Olympic Games on the Moon in 2020 (1979)

For those of you who can't get enough of the book Future Cities: Homes and Living into the 21st Century, here are the Olympic Games of the year 2020 which, of course, will be on the moon.

After a Moon city is established the 'Moonies' will "want the prestige of holding a major world event." Their idea is the Olympic Games of 2020, complete with a stadium covered by a huge plexiglass dome where "the visitors from Earth will have a fine view of their home world."

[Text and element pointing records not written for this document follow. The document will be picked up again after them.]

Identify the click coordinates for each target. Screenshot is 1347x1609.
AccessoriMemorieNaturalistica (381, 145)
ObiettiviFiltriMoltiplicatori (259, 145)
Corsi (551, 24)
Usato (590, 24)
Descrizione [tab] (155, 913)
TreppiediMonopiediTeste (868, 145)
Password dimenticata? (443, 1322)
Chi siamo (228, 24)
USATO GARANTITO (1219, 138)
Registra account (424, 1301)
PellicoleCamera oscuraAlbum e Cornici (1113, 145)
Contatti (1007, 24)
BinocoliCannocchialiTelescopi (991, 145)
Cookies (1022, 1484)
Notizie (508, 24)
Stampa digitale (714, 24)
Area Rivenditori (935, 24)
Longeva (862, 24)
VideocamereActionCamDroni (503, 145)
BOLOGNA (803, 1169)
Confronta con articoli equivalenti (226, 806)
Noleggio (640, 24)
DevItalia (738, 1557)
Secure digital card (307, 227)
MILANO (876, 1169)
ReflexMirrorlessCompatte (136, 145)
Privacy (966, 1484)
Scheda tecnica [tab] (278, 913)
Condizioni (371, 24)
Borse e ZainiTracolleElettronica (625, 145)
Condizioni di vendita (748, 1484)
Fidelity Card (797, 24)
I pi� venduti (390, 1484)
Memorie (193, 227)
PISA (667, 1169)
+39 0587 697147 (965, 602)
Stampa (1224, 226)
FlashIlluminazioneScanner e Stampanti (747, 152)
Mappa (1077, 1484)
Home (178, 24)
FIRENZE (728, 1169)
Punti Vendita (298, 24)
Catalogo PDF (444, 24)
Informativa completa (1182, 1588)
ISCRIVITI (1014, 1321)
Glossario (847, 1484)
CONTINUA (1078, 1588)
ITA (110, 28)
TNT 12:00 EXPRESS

Stay tuned for a great illustration of the "Lunar high jump" coming next week.

See also:
Sea City 2000 (1979)
Future Cities: Homes and Living into the 21st Century (1979)
Ristos (1979)
The Future World of Transportation

3 comments:

Kim Scarborough said...

Heh, they seem to be phoning a lot of this in... "it looks exactly like 1970 spacecraft, but it's totally different, trust us..." "you can't see it, but there's a giant statue there of Alan Shepard, really..."

Paul M. Cray said...

The SSTO shuttlwe is based on Phil Bono's ROMBUS: http://www.astronautix.com/lvs/rombus.htm. No surprise there as TOBotF was written by Kenneth Gatland, who co-authored "Frontiers of Space" with Bono and was another book that influenced me profoundly.

I was so struck by this spread that I named the Einstein-level genius who unified general relativity and the electronuclear forces in the 1990s Patrick Umtali. He came from Montserrat and it eventually struck me that it was unlikely that someone from a West indian island would have an African surname, but maybe he'd changed it. Sadly, 1997 came and went with no Theory of Everything. We're still waiting. Oddly, Umtali's work wasn't string-based, although this was years before I really knew what string were much less before he current mood of disillusionment with them arose.

Having Shepherd's statue behind Yuri is hokey, but a fun idea. But how did I ever take seriously the idea of a Lunar Olympics in *2020*?

Anonymous said...

It's great how they come up with these ideas, and then forget that the torch wouldn't last very long like that. Where's the oxygen? How do they keep it burning?